### TASK DESCRIPTION
Starting at the line that has "You are a computer-use" and stopping after the line that has "Instruction: Select Social", write those rows out again, switching "My voices" to "Saved voices" and leaving everything else unchanged.

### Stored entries
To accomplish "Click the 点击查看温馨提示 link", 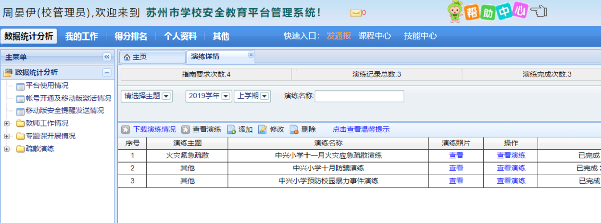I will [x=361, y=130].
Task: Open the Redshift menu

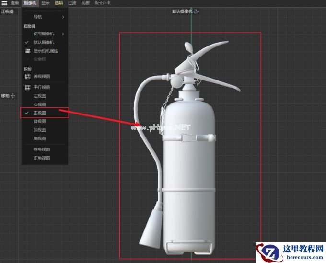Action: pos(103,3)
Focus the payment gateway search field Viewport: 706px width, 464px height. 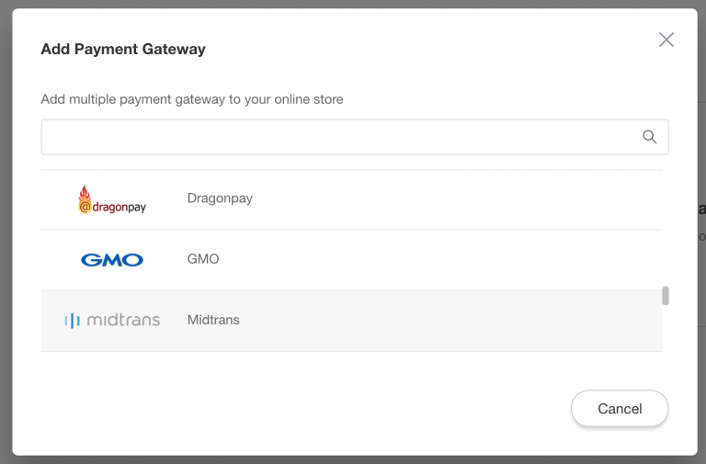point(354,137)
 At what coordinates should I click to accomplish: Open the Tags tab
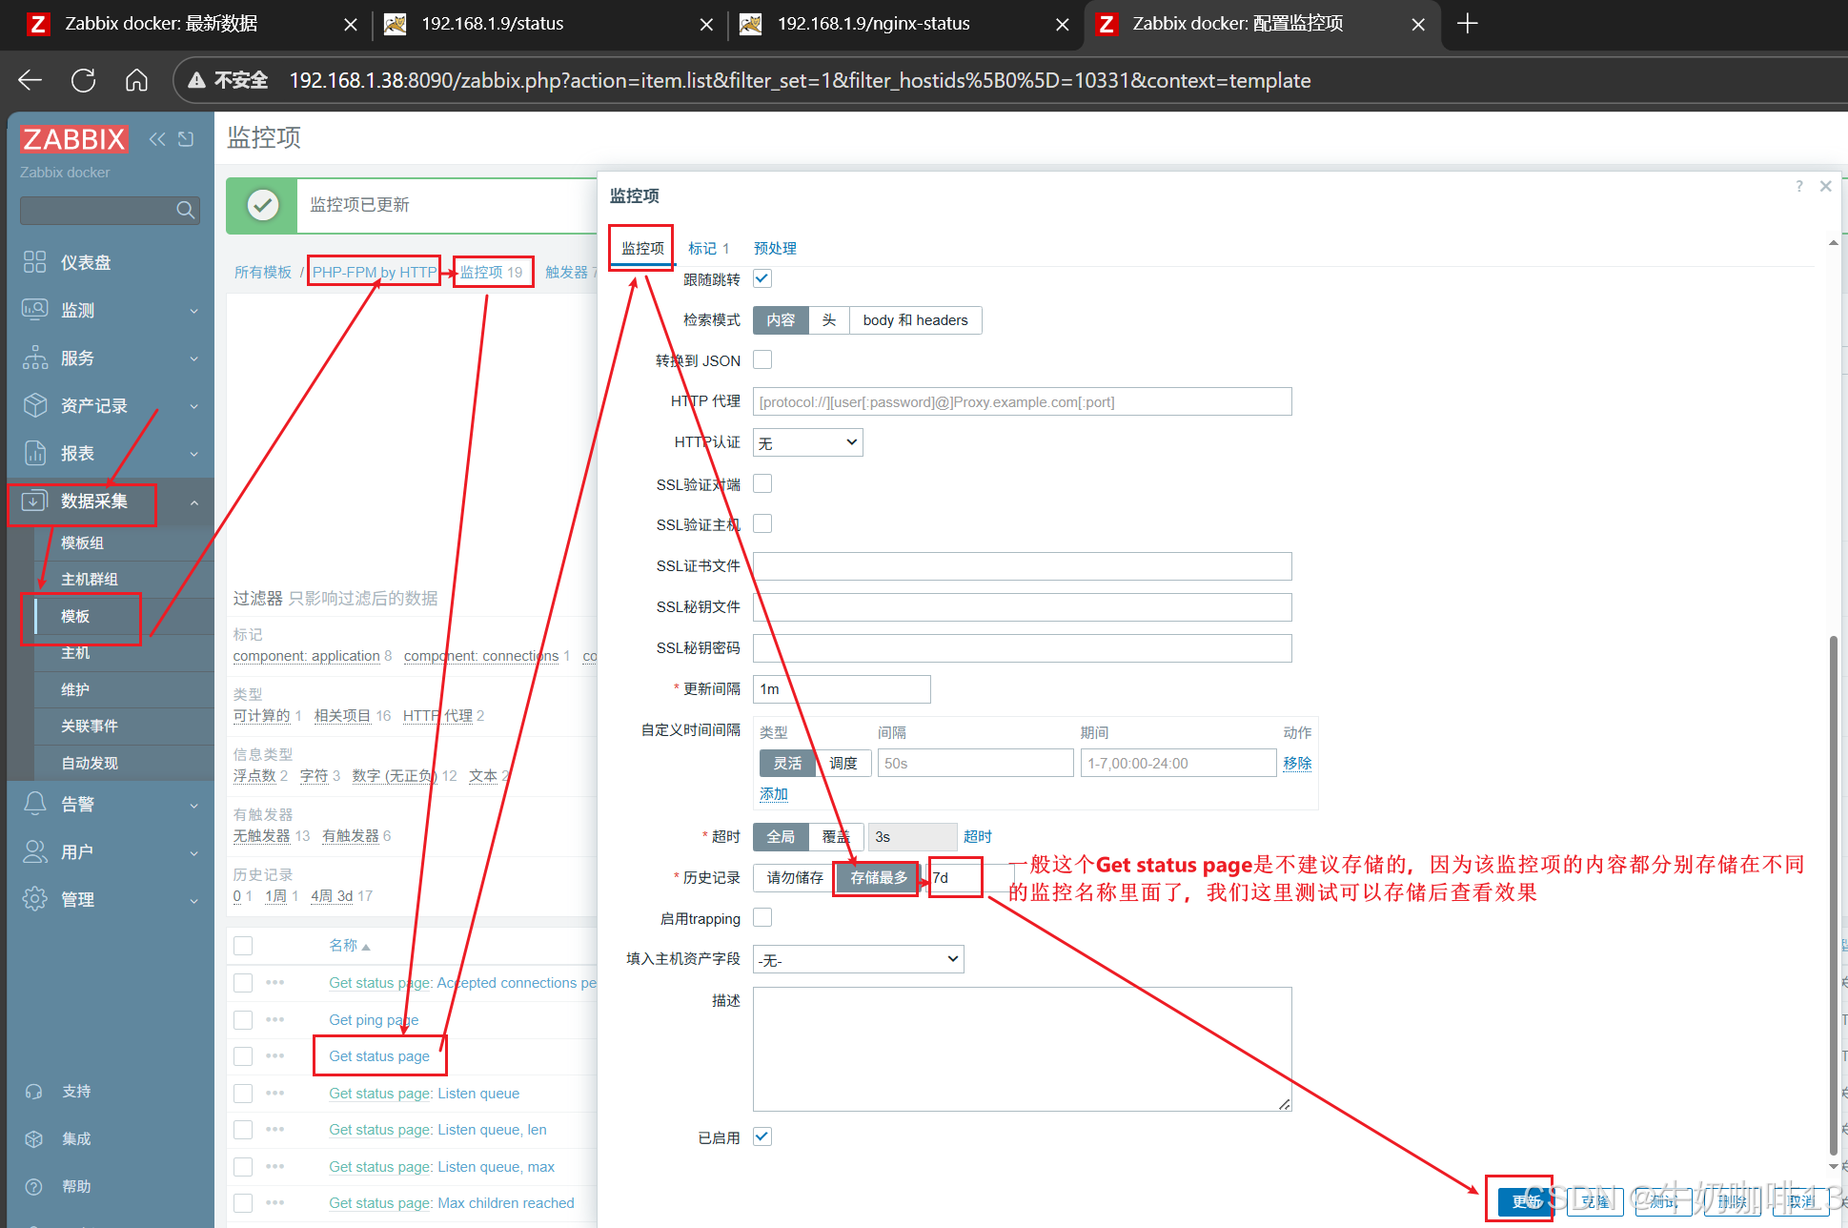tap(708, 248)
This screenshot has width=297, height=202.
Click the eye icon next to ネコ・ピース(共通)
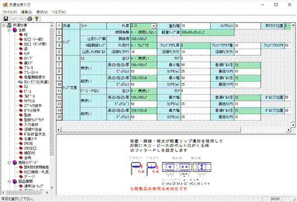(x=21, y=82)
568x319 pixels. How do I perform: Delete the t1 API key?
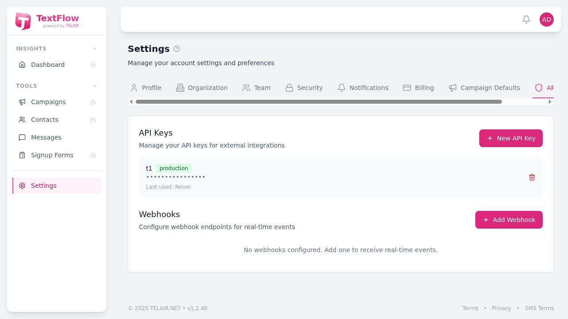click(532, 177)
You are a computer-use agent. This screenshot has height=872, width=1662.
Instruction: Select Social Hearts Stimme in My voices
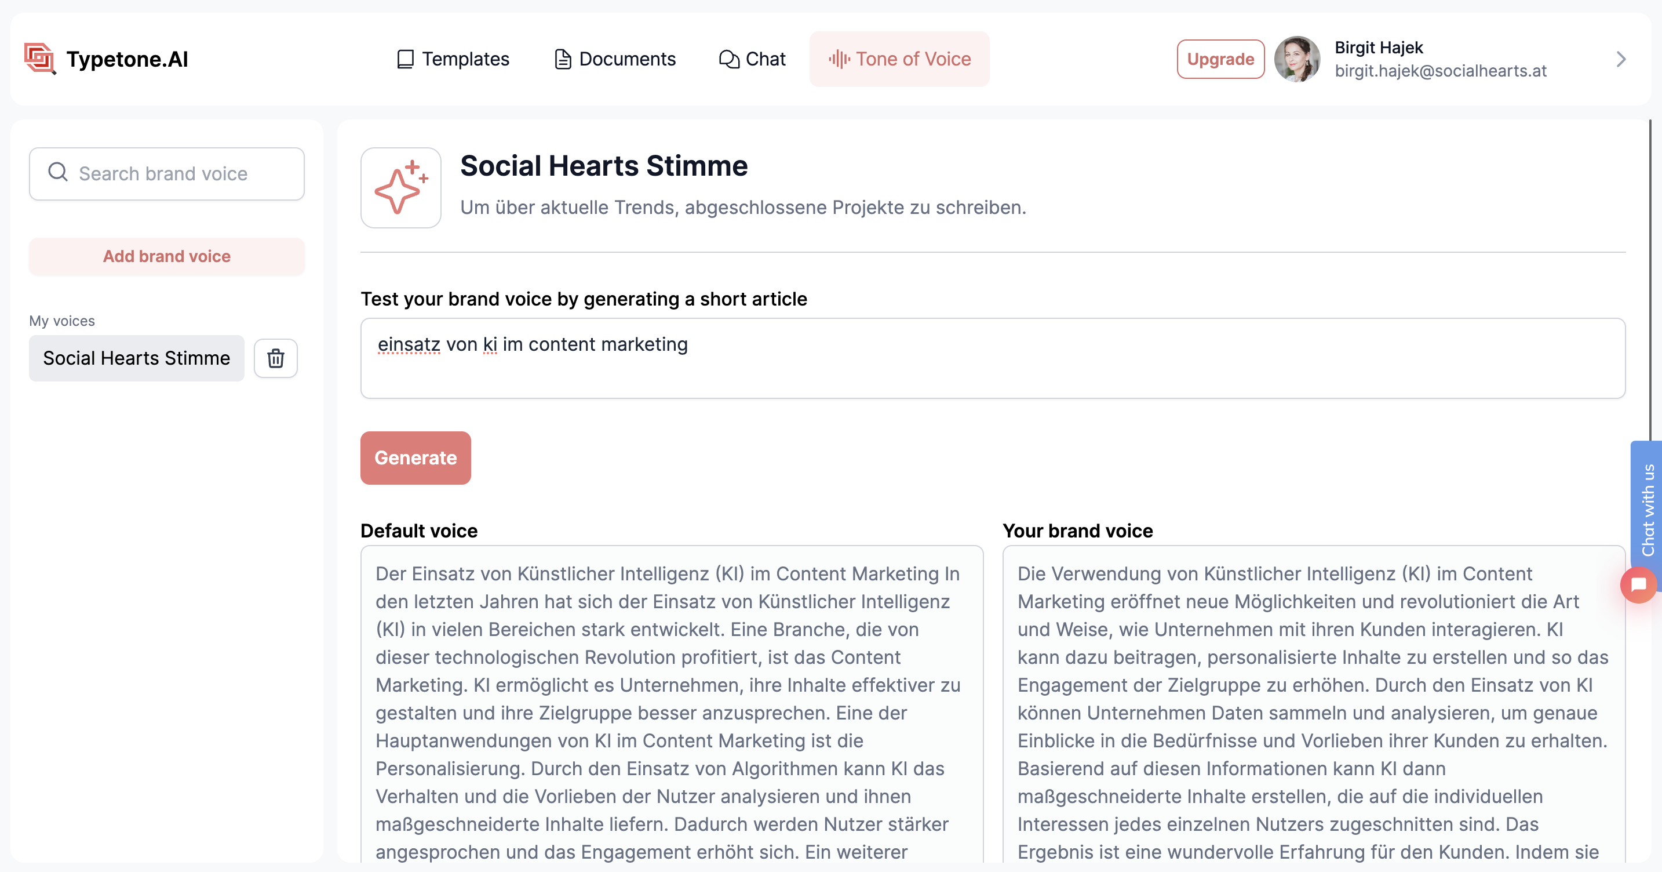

--

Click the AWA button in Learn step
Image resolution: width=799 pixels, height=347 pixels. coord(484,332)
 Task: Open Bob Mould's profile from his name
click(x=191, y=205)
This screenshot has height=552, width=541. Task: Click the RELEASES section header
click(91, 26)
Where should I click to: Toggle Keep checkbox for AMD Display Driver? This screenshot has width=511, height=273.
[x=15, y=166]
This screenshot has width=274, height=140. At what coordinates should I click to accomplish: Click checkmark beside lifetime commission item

### SOLUTION
You are a computer-use agent. This screenshot has height=872, width=1662.
Instruction: Select Social Hearts Stimme in Saved voices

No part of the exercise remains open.